Set task — Reproduce the data below, beginning at the line that contains "You are a GUI" and stopping after the line that contains "[x=494, y=143]". Leave the pictures out of your copy.
===== Records shown
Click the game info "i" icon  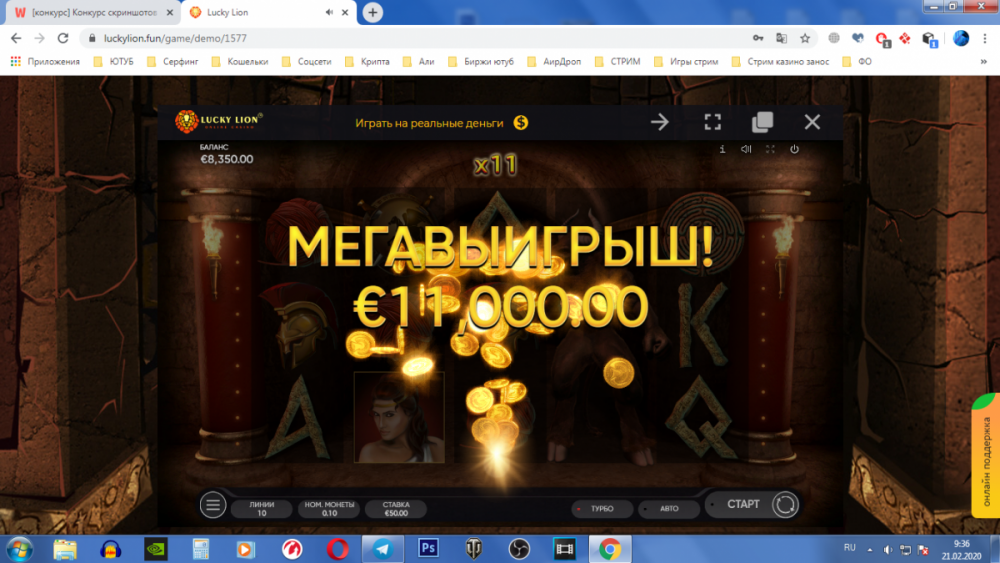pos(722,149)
==========
===== Records shown
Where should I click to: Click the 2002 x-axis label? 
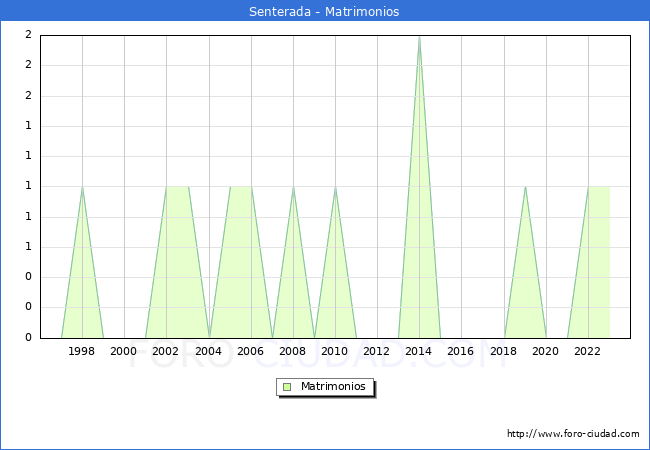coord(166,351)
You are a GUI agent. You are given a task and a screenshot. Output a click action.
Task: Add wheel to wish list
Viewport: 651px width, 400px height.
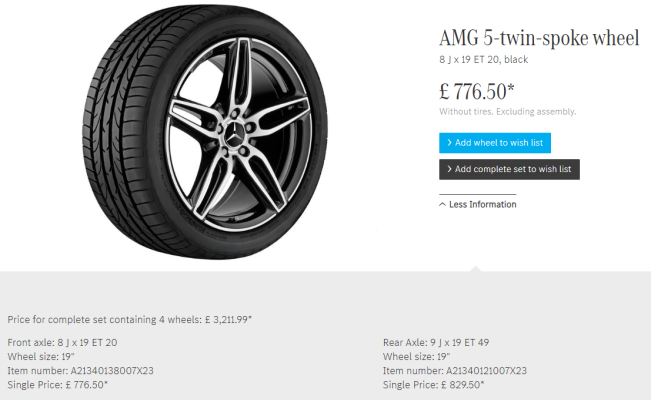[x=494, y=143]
==========
Result below —
You are a GUI agent. You are given a task and a screenshot. Output a click action.
Task: Add wheel to wish list
Viewport: 651px width, 400px height.
[x=494, y=143]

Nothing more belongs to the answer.